- Task to carry out:
Could you reproduce the lines below from the one with "Open the WhatsApp" through the one with "Task: Click ¥149.00 price of 舒适防砸安全鞋"? Keep both ends and add nothing.

- Provided data:
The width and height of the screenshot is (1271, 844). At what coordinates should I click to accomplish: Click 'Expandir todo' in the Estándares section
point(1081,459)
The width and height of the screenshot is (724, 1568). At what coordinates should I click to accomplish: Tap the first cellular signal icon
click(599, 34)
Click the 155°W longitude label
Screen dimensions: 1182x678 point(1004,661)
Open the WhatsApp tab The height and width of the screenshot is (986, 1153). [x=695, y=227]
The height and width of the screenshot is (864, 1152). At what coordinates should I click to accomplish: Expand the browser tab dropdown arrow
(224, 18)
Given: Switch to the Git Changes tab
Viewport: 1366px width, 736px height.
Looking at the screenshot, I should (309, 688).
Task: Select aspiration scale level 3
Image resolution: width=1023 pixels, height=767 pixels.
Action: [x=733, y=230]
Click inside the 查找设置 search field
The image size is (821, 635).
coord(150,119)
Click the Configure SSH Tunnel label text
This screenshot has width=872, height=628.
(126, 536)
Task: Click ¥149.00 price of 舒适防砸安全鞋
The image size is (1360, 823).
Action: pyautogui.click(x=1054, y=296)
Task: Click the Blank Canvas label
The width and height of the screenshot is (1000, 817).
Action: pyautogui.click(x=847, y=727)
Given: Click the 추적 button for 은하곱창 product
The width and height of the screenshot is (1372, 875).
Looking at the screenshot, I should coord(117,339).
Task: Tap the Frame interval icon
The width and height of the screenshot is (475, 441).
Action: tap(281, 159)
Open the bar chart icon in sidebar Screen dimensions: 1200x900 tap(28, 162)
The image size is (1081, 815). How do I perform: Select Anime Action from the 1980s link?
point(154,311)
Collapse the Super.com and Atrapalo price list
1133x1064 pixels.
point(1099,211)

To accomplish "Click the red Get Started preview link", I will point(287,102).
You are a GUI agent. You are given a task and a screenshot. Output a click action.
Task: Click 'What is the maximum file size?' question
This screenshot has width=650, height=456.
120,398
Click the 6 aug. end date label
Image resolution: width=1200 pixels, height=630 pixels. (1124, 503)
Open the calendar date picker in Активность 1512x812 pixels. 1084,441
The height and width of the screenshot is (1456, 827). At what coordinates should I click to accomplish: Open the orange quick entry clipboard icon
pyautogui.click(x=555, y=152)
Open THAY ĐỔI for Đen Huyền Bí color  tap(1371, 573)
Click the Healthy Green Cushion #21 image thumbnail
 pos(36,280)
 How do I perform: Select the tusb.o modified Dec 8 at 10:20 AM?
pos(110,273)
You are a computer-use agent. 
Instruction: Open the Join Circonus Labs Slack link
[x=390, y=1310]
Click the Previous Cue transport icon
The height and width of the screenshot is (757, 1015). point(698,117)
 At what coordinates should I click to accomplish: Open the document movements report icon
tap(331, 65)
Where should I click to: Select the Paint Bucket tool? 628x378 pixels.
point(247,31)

- Answer to the problem:
Open the WhatsApp tab The height and width of the screenshot is (986, 1153). [x=695, y=227]
The height and width of the screenshot is (864, 1152). At what coordinates should I click to accomplish: Expand the browser tab dropdown arrow
(224, 18)
Given: Switch to the Git Changes tab
Viewport: 1366px width, 736px height.
Looking at the screenshot, I should (309, 688).
Task: Select aspiration scale level 3
Image resolution: width=1023 pixels, height=767 pixels.
Action: [x=733, y=230]
Click inside the 查找设置 search field
The image size is (821, 635).
coord(150,119)
Click the Configure SSH Tunnel label text
This screenshot has width=872, height=628.
(126, 536)
Task: Click ¥149.00 price of 舒适防砸安全鞋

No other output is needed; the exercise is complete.